After their magic moss gambit goes bust, they commiserate over their shared money woes, when suddenly a bonafide business venture emerges. Hare’s tenant, Old Donald (Robert Fyfe), dies unexpectedly, leaving Hare and his wife Lucky (Jessica Hynes) not only without their expected monthly income, but also saddled with a body to dispose of. Selling Old Donald’s corpse to Dr. Knox (Tom Wilkinson), a respected doctor at Edinburgh School of Anatomy, solves both problems. It’s a get-rich-quick scheme and a win-win.
Once they’ve identified the demand, Burke and Hare begin to work on supply. After a few well-timed encounters with terminal ne’er do wells, it becomes easier for them to kill people outright rather than wait around for the sick, elderly, and unfortunate to die. These potentially morally fraught moments aren’t played for anything other than laughs. Thickening the comic plot, Dr. Knox and Dr. Monro (Tim Curry) begin competing over who can produce the most compelling overview of the human anatomy: winner earns the king’s seal of approval and bragging rights, natch.
As Burke and Hare keep Dr. Knox in steady supply of corpses, their new tax bracket has them catching the eye of local townsfolk, including working girl-turned actress Ginny (Isla Fisher), who’s looking for a wealthy investor in her all-woman production of Macbeth. Burke is instantly smitten with Ginny and her “talent,” and devotes himself to continuing the killing spree, despite his moral misgivings, to fund her play. Here the film attempts to intertwine the thematic elements of Macbeth (power, greed, revenge) with its own (love, loyalty, class struggle). But the connections are tenuous. At best, both stories are set in Scotland, so there’s that.

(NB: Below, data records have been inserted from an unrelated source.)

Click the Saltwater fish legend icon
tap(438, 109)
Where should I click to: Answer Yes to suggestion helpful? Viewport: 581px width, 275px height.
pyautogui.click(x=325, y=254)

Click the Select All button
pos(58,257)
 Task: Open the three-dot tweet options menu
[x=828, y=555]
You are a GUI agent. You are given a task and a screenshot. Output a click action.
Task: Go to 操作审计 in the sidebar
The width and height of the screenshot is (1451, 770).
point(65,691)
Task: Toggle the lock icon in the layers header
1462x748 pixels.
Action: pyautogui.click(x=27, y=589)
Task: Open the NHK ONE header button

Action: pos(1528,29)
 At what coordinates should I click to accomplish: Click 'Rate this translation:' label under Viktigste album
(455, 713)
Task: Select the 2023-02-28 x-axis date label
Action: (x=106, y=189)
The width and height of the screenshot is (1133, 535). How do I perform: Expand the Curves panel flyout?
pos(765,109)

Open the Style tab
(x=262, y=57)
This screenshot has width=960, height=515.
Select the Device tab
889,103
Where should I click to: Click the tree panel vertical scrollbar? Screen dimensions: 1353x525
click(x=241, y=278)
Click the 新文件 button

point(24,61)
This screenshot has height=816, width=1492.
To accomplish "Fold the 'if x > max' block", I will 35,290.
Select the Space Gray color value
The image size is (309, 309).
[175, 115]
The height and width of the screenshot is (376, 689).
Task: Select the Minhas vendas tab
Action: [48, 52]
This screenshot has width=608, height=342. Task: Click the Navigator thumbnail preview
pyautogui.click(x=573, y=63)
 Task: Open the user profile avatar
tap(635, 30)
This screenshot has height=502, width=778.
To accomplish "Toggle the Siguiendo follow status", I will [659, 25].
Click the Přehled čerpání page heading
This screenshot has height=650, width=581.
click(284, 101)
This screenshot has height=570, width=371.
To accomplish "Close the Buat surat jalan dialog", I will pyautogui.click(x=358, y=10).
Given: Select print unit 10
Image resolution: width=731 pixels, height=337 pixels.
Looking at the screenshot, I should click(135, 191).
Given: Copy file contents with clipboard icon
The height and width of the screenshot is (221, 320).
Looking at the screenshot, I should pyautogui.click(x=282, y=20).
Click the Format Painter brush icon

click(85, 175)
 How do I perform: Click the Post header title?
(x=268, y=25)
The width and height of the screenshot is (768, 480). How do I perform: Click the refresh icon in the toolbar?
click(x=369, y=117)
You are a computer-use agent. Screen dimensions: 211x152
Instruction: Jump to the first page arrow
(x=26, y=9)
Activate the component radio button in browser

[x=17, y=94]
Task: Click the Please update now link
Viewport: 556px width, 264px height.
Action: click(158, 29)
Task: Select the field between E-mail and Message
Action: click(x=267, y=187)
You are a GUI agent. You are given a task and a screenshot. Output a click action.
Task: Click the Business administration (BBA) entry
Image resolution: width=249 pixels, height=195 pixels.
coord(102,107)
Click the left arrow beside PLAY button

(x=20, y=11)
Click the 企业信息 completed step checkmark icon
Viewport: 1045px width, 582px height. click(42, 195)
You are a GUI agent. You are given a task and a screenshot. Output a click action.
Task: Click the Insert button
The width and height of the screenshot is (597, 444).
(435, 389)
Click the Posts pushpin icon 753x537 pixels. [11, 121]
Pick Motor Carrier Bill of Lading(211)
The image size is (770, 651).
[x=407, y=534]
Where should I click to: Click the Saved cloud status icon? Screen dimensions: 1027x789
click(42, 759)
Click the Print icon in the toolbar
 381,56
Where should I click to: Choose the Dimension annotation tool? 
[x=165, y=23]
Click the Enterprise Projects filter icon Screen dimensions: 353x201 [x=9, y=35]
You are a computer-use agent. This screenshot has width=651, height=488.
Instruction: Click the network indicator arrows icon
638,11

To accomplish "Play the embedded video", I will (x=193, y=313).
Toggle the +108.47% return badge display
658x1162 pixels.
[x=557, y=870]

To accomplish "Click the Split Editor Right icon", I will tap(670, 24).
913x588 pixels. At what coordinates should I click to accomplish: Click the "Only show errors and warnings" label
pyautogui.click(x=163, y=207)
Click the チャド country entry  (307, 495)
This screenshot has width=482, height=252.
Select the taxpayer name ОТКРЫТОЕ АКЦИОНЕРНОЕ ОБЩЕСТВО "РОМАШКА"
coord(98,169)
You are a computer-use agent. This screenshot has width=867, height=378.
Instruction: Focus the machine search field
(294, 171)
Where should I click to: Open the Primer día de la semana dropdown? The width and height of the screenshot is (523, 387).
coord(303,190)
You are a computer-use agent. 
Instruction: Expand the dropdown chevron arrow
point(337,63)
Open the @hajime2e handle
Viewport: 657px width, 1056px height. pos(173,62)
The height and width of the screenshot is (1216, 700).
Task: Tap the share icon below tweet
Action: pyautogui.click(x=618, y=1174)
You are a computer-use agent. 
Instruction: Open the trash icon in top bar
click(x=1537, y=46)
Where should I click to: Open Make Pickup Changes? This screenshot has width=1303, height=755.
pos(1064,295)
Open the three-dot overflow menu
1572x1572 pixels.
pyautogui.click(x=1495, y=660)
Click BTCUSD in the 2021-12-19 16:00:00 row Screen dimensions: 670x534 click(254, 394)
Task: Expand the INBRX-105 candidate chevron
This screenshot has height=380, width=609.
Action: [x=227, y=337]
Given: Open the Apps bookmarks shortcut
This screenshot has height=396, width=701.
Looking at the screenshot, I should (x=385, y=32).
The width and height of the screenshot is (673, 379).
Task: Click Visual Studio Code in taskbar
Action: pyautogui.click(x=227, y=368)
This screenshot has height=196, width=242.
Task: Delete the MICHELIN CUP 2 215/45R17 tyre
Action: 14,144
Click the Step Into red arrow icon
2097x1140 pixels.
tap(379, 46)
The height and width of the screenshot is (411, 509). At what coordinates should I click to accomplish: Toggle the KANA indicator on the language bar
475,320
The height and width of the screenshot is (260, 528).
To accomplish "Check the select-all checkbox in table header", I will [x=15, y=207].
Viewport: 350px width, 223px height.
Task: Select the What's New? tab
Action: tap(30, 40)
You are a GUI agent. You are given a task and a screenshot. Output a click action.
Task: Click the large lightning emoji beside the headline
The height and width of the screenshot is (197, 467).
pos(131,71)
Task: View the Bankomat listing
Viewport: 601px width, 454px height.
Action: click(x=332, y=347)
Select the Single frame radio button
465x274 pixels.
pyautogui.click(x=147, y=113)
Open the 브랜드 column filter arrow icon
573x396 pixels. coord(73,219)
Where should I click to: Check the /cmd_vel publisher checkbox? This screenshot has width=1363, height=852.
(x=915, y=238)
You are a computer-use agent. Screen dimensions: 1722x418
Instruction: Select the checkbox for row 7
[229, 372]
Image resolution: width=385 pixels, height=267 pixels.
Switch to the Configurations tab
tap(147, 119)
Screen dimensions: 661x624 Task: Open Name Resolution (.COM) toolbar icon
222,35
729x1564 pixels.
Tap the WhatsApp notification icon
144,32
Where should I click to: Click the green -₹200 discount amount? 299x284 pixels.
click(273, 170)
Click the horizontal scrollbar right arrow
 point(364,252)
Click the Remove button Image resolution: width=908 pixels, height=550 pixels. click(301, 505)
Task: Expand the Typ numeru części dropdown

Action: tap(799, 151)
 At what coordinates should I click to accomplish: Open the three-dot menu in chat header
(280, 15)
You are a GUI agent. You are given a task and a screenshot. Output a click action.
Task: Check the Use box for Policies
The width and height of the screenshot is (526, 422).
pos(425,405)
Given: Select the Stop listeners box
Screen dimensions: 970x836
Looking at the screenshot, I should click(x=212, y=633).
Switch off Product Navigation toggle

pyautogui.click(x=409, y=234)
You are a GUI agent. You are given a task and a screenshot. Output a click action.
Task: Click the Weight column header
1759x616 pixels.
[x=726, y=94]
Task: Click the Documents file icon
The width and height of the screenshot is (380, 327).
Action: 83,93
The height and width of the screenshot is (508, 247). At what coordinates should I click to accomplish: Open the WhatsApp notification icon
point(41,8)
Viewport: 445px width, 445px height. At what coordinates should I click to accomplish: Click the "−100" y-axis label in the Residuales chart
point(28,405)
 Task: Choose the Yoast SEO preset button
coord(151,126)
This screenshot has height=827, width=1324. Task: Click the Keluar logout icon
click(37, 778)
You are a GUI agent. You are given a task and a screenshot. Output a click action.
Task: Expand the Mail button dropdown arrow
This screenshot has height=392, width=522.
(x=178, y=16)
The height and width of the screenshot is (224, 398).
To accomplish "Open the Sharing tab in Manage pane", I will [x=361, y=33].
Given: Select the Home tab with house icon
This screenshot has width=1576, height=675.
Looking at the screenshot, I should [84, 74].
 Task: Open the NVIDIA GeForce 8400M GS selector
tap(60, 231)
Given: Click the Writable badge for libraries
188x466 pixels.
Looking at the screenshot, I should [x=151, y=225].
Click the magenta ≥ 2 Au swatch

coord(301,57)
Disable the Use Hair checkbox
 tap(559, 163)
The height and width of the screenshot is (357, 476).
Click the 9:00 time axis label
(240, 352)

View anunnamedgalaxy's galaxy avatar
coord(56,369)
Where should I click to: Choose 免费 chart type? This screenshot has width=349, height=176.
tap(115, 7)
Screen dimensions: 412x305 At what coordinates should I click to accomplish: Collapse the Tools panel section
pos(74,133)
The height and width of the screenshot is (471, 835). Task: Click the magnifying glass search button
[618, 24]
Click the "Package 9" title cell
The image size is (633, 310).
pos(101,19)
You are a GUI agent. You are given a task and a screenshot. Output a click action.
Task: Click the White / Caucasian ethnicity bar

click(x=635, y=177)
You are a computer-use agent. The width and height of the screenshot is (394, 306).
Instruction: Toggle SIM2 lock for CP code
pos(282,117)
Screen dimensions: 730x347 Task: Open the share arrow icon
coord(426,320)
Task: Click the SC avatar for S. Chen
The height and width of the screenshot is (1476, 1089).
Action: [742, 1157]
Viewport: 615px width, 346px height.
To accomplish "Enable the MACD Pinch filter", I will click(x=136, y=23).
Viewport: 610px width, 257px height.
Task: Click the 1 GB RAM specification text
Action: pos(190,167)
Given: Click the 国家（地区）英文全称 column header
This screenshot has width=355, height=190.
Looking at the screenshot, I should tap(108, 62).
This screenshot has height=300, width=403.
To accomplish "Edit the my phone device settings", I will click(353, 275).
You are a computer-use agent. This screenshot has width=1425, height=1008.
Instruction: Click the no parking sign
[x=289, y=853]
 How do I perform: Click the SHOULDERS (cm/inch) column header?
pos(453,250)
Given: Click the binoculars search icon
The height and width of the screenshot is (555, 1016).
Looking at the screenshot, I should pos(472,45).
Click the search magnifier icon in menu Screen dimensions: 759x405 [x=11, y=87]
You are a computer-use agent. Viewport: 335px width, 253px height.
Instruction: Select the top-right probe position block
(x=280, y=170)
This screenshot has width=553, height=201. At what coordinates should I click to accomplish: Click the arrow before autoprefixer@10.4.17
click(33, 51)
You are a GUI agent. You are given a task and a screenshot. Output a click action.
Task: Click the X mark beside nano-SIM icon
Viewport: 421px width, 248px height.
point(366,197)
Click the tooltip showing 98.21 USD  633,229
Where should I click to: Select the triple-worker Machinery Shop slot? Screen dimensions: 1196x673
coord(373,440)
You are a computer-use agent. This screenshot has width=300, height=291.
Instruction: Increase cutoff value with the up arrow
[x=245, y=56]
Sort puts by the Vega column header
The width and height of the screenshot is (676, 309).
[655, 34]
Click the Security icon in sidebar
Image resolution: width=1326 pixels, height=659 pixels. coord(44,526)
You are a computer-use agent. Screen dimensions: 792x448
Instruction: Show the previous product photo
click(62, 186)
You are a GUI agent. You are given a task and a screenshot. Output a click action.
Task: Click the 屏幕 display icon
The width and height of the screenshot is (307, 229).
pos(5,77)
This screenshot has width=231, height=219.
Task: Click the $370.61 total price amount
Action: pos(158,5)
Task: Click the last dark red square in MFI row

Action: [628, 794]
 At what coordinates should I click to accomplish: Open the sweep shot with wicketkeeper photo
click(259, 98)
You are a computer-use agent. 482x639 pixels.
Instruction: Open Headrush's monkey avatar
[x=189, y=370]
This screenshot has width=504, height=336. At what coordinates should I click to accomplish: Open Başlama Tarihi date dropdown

What does ring true is Hare and Lucky’s mercurial, but passionate marriage. While he’s an unscrupulous salesman looking to make a quick buck, she’s equally shrewd, yet troubled by alcoholism. Once he begins earning big money from killing, she cleans herself up, not only inspired by their new lifestyle, but also by Hare’s impressive business savvy, which, quite simply, turns her on. Hare has a similarly winning effect on the audience, in large part to Serkis’ performance. He may just be the most magnetic film actor in recent memory. Watching him in live action is so captivating, we might forget that he’s best known as the master of motion-capture acting (Gollum in Lord of the Rings and Cesar in Rise of the Planet of the Apes). Hare and Lucky’s sex scenes are easily the film’s funniest. Perhaps with so much repetitive death and bureaucracy and bed pan jokes, a married couple’s sex life feels like a gust of fresh air just when things are most stale.
That staleness suggests what lurks throughout the film: Landis doesn’t have a firm grasp on the story he’s telling. Or rather, he’s committed himself to telling it literally (and cheekily) when there’s plenty of rich thematic subtext to explore. For a dark comedy, there’s very little darkness, save for bone-crunching sound effects and occasional blood spatter. Burke and Hare’s immigrant status, chronic unemployment, seamy business practice, and moral relativism are all fascinating elements pulsating beneath a film that opts for cheap gags rather than a slicing into its own gristle.